### Records supplied

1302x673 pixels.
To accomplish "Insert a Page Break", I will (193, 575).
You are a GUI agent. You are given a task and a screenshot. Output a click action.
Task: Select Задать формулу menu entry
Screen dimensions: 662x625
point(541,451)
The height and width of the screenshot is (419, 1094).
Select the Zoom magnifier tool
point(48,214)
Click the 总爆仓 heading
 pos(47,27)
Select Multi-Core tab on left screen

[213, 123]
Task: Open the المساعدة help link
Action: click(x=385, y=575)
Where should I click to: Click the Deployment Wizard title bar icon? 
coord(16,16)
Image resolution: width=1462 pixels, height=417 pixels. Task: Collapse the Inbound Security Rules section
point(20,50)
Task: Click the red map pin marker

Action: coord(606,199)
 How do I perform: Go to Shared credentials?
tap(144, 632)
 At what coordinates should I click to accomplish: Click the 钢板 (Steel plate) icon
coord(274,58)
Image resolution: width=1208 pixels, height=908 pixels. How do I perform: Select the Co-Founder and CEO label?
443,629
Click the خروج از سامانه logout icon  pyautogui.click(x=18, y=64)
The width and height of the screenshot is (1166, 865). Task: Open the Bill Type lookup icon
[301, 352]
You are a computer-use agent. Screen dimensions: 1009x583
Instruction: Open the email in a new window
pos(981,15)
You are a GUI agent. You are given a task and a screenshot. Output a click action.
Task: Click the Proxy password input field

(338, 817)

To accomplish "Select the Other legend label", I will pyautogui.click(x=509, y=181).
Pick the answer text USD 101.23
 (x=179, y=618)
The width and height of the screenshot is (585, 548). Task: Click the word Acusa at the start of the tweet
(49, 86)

######

## What is expected
What is needed is an exact copy of all the entries.

## Written response
1302x673 pixels.
To accomplish "Insert a Page Break", I will (193, 575).
You are a GUI agent. You are given a task and a screenshot. Output a click action.
Task: Select Задать формулу menu entry
Screen dimensions: 662x625
point(541,451)
The height and width of the screenshot is (419, 1094).
Select the Zoom magnifier tool
point(48,214)
Click the 总爆仓 heading
 pos(47,27)
Select Multi-Core tab on left screen

[213, 123]
Task: Open the المساعدة help link
Action: click(x=385, y=575)
Where should I click to: Click the Deployment Wizard title bar icon? 
coord(16,16)
Image resolution: width=1462 pixels, height=417 pixels. Task: Collapse the Inbound Security Rules section
point(20,50)
Task: Click the red map pin marker

Action: coord(606,199)
 How do I perform: Go to Shared credentials?
tap(144, 632)
 At what coordinates should I click to accomplish: Click the 钢板 (Steel plate) icon
coord(274,58)
Image resolution: width=1208 pixels, height=908 pixels. How do I perform: Select the Co-Founder and CEO label?
443,629
Click the خروج از سامانه logout icon  pyautogui.click(x=18, y=64)
The width and height of the screenshot is (1166, 865). Task: Open the Bill Type lookup icon
[301, 352]
You are a computer-use agent. Screen dimensions: 1009x583
Instruction: Open the email in a new window
pos(981,15)
You are a GUI agent. You are given a task and a screenshot. Output a click action.
Task: Click the Proxy password input field

(338, 817)

To accomplish "Select the Other legend label", I will pyautogui.click(x=509, y=181).
Pick the answer text USD 101.23
 (x=179, y=618)
The width and height of the screenshot is (585, 548). Task: Click the word Acusa at the start of the tweet
(49, 86)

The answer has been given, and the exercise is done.